Gesetze / Landesrecht Brandenburg / Lesen-Rechtschreiben-Rechnen Verordnung
LRSRV§ 2 Grundsätze
(1) Aufgabe der Lehrkräfte ist es, jede Schülerin und jeden Schüler beim Erlernen des Lesens, Rechtschreibens oder Rechnens auf der Grundlage der Ergebnisse der jeweiligen individuellen Lernausgangslage zu unterstützen und zu fördern.
(2) Schülerinnen und Schüler mit besonderen Schwierigkeiten beim Erlernen des Lesens, Rechtschreibens oder Rechnens werden zusätzlich gefördert, unabhängig davon, ob diese Schwierigkeiten auf individuellen Lernvoraussetzungen oder auf sozialen und erzieherischen Einflüssen innerhalb und außerhalb der Schule beruhen.
(3) Die Entscheidung über die Einleitung der zusätzlichen Förderung, über Art, Umfang und Dauer dieser Unterstützung trifft die Klassenkonferenz oder die Jahrgangsstufenkonferenz im Rahmen der vorhandenen personellen und sächlichen Voraussetzungen.
(4) Die Einbeziehung einer Schülerin oder eines Schülers in eine zusätzliche Förderung bedarf der Einverständniserklärung der Eltern oder der volljährigen Schülerin oder des volljährigen Schülers (Anlage 1 und 2). Die betroffenen Eltern sind über die zusätzliche Förderung regelmäßig zu informieren. Sie sind angehalten, den Verlauf der zusätzlichen Förderung zu begleiten und zu unterstützen.
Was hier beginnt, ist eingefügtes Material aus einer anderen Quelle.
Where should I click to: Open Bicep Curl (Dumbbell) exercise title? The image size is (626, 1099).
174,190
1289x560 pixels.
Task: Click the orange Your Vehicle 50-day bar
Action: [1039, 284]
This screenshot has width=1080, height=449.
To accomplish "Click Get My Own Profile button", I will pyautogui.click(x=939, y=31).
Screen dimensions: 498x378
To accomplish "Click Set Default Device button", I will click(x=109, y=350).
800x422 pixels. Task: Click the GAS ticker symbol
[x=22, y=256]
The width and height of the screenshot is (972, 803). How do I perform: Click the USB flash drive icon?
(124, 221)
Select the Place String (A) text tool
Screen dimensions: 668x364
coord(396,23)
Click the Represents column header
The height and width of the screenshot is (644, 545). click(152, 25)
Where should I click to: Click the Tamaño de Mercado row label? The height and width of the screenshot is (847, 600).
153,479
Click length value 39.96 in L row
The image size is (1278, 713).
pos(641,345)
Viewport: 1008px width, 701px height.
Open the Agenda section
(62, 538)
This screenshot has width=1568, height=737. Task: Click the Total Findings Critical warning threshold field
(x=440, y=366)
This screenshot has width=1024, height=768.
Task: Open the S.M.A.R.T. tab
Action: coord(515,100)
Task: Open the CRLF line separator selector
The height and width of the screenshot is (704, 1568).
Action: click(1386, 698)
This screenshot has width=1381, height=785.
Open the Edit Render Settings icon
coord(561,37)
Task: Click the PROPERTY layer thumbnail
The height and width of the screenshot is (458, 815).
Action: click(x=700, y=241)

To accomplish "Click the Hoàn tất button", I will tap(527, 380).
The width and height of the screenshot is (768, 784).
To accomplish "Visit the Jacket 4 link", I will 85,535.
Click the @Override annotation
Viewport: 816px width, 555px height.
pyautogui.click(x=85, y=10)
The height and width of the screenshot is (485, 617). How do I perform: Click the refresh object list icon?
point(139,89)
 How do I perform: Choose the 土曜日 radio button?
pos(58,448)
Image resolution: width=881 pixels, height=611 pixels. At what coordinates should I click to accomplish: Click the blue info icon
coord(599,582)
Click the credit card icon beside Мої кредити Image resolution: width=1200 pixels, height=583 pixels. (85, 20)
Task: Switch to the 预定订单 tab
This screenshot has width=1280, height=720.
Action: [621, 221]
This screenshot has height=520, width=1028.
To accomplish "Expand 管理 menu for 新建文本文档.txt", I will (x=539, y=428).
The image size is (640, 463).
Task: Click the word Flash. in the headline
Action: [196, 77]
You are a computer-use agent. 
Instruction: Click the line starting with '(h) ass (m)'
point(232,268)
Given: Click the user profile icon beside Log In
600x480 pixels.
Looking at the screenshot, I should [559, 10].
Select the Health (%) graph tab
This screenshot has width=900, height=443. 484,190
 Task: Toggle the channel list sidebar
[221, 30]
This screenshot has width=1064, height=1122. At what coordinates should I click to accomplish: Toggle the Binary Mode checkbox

(5) Grundsätzlich gelten für Schülerinnen, Schüler und Studierende mit besonderen Schwierigkeiten im Lesen und Rechtschreiben oder mit besonderen Schwierigkeiten im Rechnen die für alle Schülerinnen und Schüler geltenden Maßstäbe der Leistungsbewertung.
(6) Für Schülerinnen und Schüler bis zur Jahrgangsstufe 4, die eine zusätzliche Förderung im Bereich Lesen und Rechtschreiben oder Rechnen erhalten, können gemäß § 10 Absatz 4 der Grundschulverordnung schriftliche Informationen zur Lernentwicklung im Bereich Lesen, Rechtschreiben oder Rechnen an die Stelle von Noten treten.
(7) Besondere Schwierigkeiten im Lesen und Rechtschreiben oder besondere Schwierigkeiten im Rechnen allein sind kein Grund, eine Schülerin oder einen Schüler mit ansonsten angemessenen Gesamtleistungen beim Übergang von der Grundschule in einen weiterführenden Bildungsgang als nicht geeignet für den Bildungsgang zum Erwerb der allgemeinen Hochschulreife zu beurteilen.